A predictive approach based multi-scale ultrasonic data analysis for reliability and quality assessment

Bettayeb, Fairouz; Research center on industrial technologies; Algeria

Bettayeb, F.; Crti, Research Center on Industrial Technologies; Algeria

ID: ECNDT-0461-2018
Session: NDT Reliablity 2
Room: J2
Date: 2018-06-14
Time: 11:50 - 12:10

Welded components remain difficult to reliably and effectively examine cause of complex solidification process. Material grains orientations in welds generate ultrasonic beam divergence and splitting due to the re-melting process after each welding pass.

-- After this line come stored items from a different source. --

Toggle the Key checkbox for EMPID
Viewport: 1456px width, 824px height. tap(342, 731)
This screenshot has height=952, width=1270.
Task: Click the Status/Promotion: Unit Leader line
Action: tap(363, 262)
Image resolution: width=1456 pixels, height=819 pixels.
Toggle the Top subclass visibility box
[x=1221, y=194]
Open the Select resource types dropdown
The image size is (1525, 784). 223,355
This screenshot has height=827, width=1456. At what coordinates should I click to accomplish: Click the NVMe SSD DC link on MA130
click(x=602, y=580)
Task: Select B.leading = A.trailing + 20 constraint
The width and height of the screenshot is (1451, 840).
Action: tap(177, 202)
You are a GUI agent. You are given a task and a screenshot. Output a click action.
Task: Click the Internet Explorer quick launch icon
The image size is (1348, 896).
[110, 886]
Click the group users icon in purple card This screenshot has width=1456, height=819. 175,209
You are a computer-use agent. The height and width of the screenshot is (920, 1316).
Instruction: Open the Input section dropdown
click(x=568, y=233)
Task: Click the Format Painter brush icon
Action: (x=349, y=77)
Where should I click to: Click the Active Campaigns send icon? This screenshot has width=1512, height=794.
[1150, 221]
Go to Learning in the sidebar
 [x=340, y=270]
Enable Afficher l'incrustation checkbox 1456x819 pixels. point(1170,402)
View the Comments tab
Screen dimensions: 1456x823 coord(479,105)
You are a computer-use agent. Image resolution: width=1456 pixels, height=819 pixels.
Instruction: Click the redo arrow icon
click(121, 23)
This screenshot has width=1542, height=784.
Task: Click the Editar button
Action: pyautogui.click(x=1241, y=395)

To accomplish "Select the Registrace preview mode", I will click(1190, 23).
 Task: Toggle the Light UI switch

The sizable size of the anisotropic grains contrasted with wavelength’s pulse, affects coarsely ultrasound propagation through severe attenuation and changes in velocity and energy scattering.
Basically ultrasonic signal flaw visibility is corrupted by many noises as electric, pulse, ringing, and structure or spurious signals. Ultrasonic noise is usually assumed to be Gauss random variable with zero averaging and a limited band power spectrum function. Various signal processing techniques were investigated to extract useful data and interpret waveform data for diagnostic and predictive purpose. However the complexity of the model order estimation carries on complicated modeling. Wavelet based auto regressive parametric model is a successful processing technique for natural signals, able to withdraw the non stable characteristics of data. In this paper, wavelet multi-scale analysis was investigated with a predictive approach, as a powerful computational tool for noise discrimination and data extraction. The analysis based correlations, residuals and interpolations calculations seems to be a well adapted signal analysis tool for viewing material micro structural dimension scales. This research shows a challenging 3D interface between material properties, calculations and ultrasonic wave propagation modeling, and indicates a linear signal energy distribution at micro structural levels. Which could point to potential outcome of ultrasonic wave signature of micro-structures at different energy scales related to matter phases. The multi-polynomial processing interpolations expose an attractor that should involve data modeling through chaos theory for a predictive material behavior purpose.